ECLI:NL:TADRAMS:2010:YA1125 Raad van Discipline Amsterdam 10-253A

ECLI: ECLI:NL:TADRAMS:2010:YA1125
Datum uitspraak: 23-11-2010
Datum publicatie: 23-11-2010
Zaaknummer(s): 10-253A
Onderwerp: Wat een behoorlijk advocaat betaamt t.o. de wederpartij, subonderwerp: Grievende uitlatingen
Beslissingen: Klacht gegrond, zonder maatregel
Inhoudsindicatie: Klacht tegen advocaat wederpartij gegrond wegens onnodig grievende uitlating jegens klaagster.

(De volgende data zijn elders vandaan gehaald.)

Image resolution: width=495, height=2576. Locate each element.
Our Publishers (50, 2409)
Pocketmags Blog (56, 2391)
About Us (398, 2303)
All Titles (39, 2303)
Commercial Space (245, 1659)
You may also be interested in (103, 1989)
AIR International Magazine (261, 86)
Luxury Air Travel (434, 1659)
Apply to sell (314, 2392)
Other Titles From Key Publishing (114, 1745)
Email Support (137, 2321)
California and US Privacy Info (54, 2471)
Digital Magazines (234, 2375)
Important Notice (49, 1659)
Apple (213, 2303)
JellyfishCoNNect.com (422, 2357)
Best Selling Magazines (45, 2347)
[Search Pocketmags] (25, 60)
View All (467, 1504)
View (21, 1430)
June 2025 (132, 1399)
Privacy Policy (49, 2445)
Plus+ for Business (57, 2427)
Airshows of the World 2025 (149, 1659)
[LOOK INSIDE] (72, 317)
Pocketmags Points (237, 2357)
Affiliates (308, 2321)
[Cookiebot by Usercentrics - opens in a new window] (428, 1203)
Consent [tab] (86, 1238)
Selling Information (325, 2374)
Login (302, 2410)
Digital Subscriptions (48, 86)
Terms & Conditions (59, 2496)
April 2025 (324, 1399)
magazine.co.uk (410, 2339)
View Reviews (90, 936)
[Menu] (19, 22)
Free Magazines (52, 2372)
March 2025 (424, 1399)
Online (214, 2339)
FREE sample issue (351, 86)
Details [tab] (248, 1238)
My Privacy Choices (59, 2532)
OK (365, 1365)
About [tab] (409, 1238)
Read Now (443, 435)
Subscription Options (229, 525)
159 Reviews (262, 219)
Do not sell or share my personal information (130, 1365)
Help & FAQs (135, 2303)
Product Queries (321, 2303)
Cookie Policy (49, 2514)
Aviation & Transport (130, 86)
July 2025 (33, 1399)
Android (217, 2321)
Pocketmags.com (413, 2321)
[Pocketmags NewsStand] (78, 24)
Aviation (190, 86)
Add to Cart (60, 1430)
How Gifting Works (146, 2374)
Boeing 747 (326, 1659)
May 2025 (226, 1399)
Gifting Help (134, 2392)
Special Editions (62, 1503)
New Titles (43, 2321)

Gegrondverklaring zonder oplegging van maatregel

RAAD VAN DISCIPLINE

in het ressort Amsterdam

BESLISSING d.d. 23 november 2010

in de zaak 10-253A

De raad heeft het volgende overwogen en beslist naar aanleiding van de op 8 juli 2010 binnengekomen klacht van:

Mevrouw

k l a a g s t e r

tegen:

Mevrouw mr.

v e r w e e r s t e r

1 Verloop van de procedure

1.1 Bij brief van 7 juli 2010, bij de raad binnengekomen op 8 juli 2010 heeft de deken van de orde van advocaten van het arrondissement Amsterdam de klacht ter kennis van de raad gebracht.

1.2 De klacht is behandeld ter zitting van 22 september 2010 in aanwezigheid van partijen. Van de behandeling is proces-verbaal opgemaakt.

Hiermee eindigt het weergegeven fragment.